**Aim of the task**
Look through the records and copy every line in which "agent" appears.
*** Opening Data excerpts ***
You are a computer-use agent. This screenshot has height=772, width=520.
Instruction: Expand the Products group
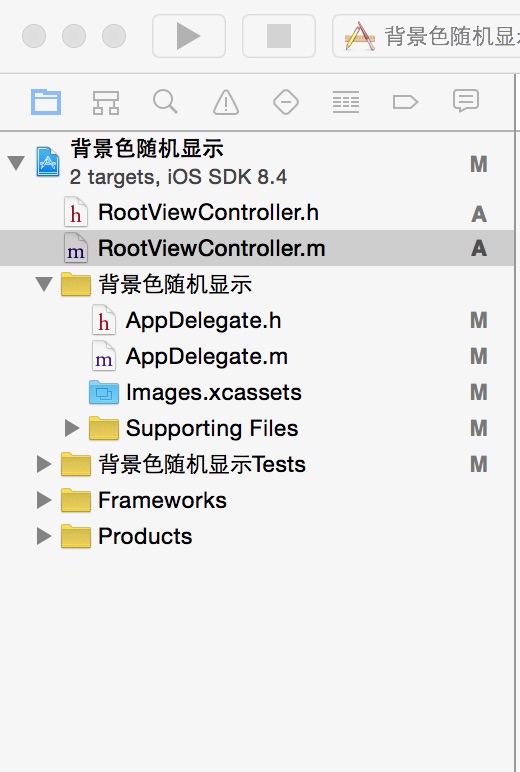(44, 536)
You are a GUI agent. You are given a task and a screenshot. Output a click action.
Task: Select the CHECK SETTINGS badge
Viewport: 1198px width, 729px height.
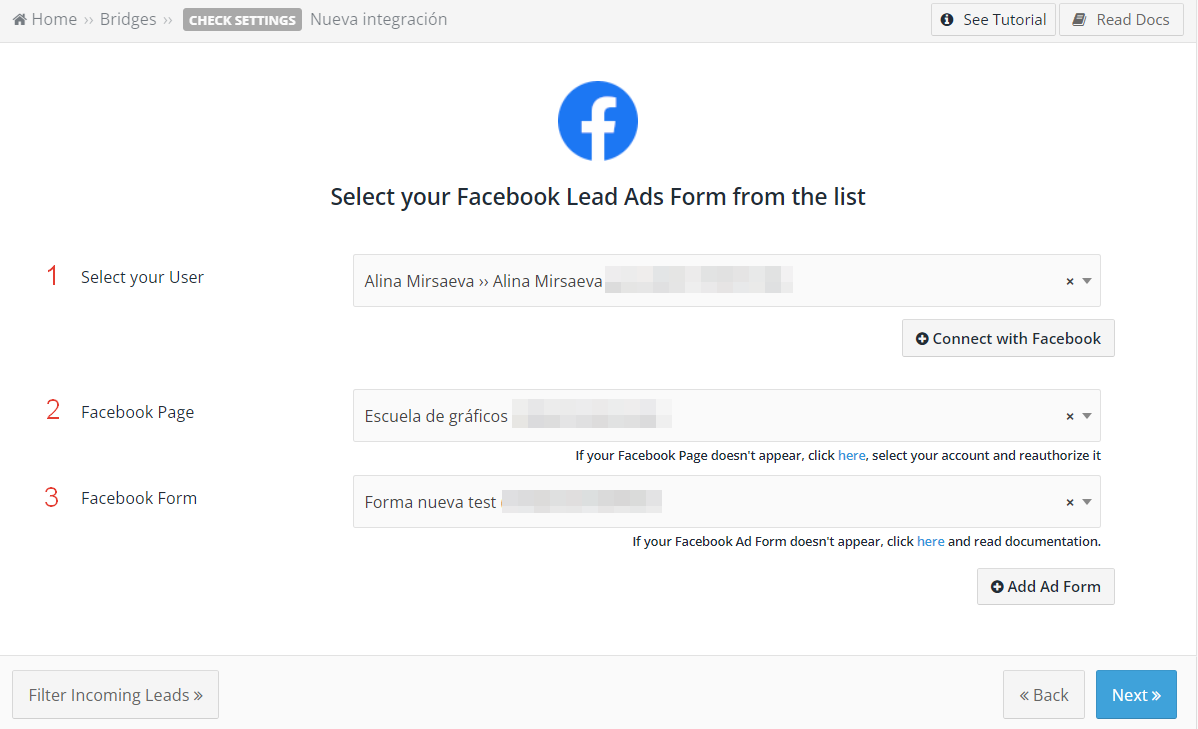(x=242, y=20)
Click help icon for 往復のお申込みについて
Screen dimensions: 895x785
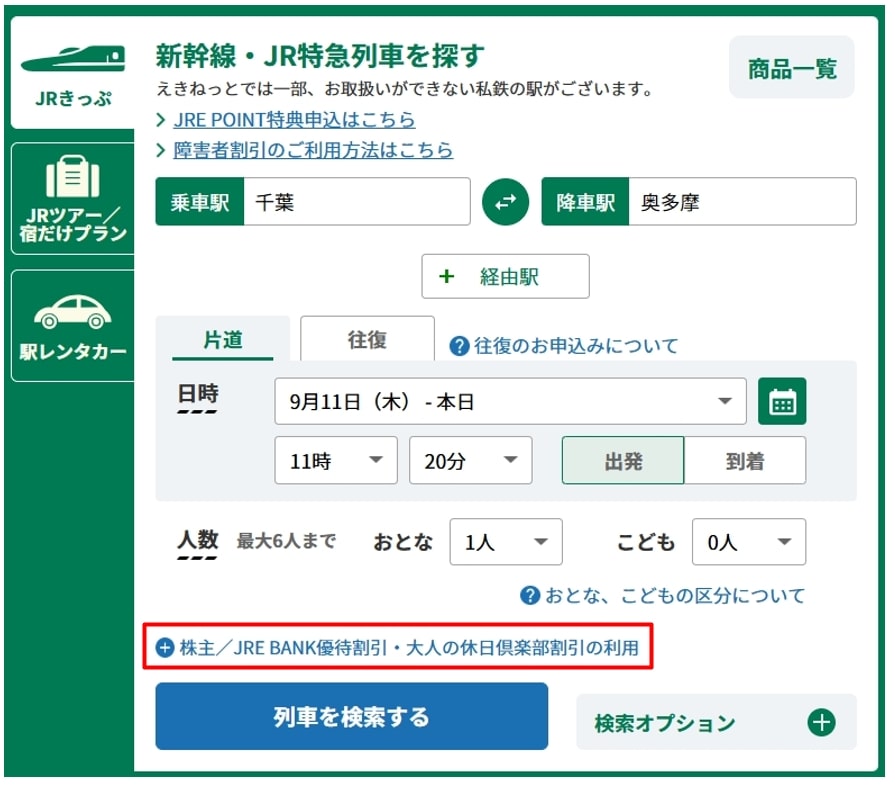coord(459,346)
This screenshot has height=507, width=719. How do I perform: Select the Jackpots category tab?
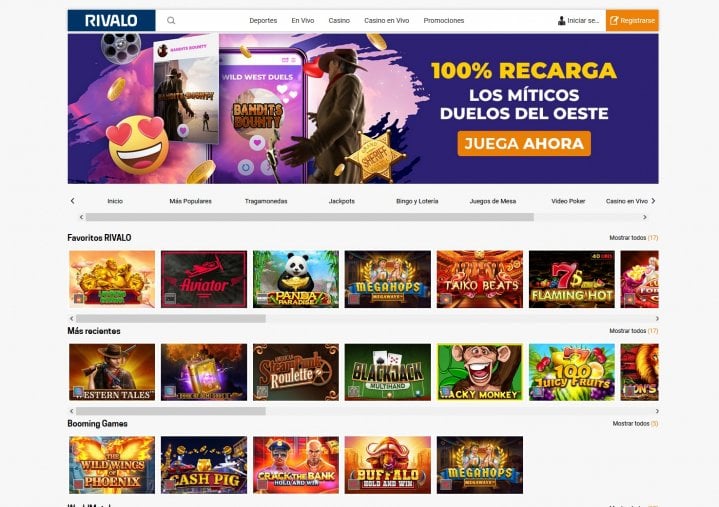tap(342, 201)
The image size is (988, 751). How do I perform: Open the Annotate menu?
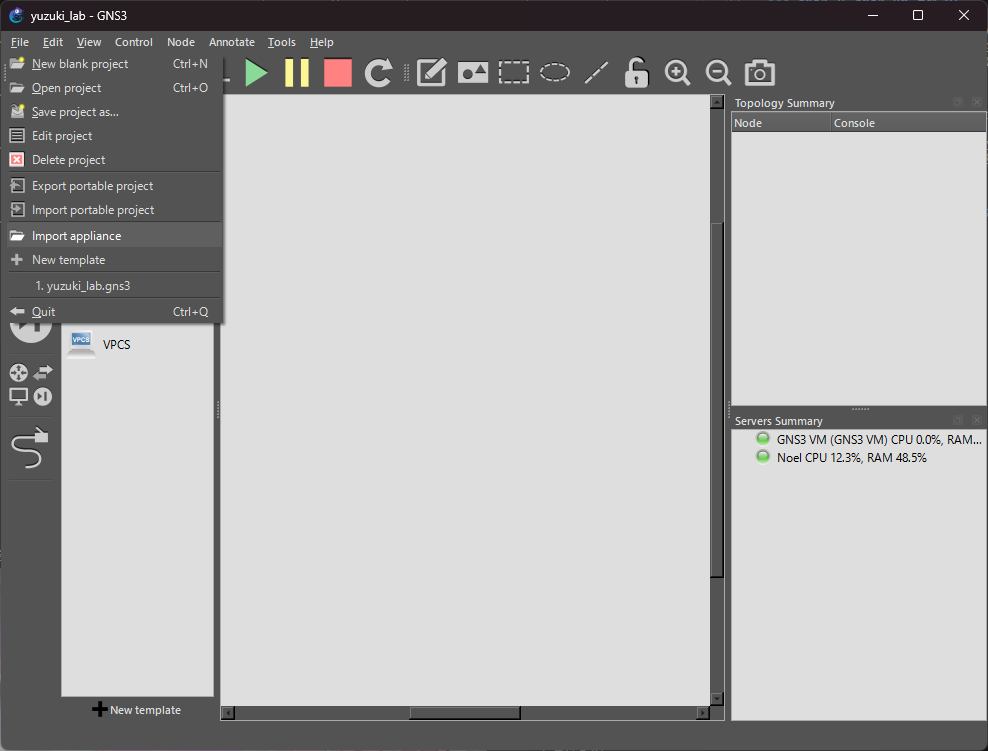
*** Closing Data excerpts ***
**Solution**
You are a computer-use agent. This screenshot has height=772, width=520.
You are a GUI agent. You are given a task and a screenshot. Output a click action.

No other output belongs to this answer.